A new report has unearthed consequences of faster than expected interest rate rises, amid the rapid increase of consumer credit.
Think tank Resolution Foundation has published An Unhealthy Interest? which looks at how different consumers will cope if they faced more pressure on income.
It said the cost of servicing Britain’s household debt (£1.9trn) is low by historical standards, with repayments currently accounting for nearly eight percent of disposable income – well below the 12 percent recorded just before the financial crisis.
However, the report found a significant number of households have high debt burdens – households headed by someone aged 25 to 34 spent nearly £1 in every £5 of their pre-tax income on debt repayments in 2017, compared to 20p for households aged 65 and over.
The foundation said many households display signs of debt distress, with around three in 10 working age households showing at least one sign of this. Of these households, 21 percent had difficulty paying for their accommodation and 17 percent found unsecured debt repayments a heavy burden.
The proportion of households in some form of debt distress rises to almost half (45 percent) among the poorest fifth of working age households
More than a third of this group have experienced difficulty in paying for accommodation and one in six are in arrears on either their mortgage or consumer debts.
The report said that overall UK households are well prepared for a new era of slow, measured interest rate rises.
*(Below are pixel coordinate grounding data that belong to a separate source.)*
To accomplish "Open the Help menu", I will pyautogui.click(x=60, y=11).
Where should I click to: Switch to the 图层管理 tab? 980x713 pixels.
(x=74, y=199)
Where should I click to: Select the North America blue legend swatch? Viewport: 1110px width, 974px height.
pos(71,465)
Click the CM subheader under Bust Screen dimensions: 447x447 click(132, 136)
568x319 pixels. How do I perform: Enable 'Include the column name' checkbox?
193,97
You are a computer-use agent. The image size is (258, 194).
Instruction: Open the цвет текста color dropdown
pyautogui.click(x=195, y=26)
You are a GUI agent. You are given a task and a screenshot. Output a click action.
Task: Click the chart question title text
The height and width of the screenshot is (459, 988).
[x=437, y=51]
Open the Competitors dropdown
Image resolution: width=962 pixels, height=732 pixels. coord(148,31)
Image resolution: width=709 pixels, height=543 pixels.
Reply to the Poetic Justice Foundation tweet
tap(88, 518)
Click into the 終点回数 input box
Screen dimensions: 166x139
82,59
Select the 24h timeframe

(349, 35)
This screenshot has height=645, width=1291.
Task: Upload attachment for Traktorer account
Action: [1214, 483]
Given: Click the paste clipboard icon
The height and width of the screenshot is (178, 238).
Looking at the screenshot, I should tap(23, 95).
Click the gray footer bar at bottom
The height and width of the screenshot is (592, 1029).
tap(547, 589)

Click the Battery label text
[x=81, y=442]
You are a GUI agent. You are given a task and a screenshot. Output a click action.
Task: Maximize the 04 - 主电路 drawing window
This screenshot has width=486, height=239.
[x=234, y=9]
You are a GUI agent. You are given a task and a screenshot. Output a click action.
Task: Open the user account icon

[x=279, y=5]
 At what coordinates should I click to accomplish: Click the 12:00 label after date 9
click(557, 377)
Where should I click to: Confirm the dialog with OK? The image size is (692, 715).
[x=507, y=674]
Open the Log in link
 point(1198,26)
But the scale of the enduring debt overhang would make any return to pre-crisis interest rate levels catastrophic, taking debt servicing costs to levels above those seen before the financial crisis.
Matt Whittaker, chief economist at the Resolution Foundation, said: “While the evidence shows that on the whole Britain is well prepared for future interest rate rises, policy makers must have regard for those low-income households who are already struggling to pay off their debts, and who could be really exposed if interest rates go up faster than currently expected.”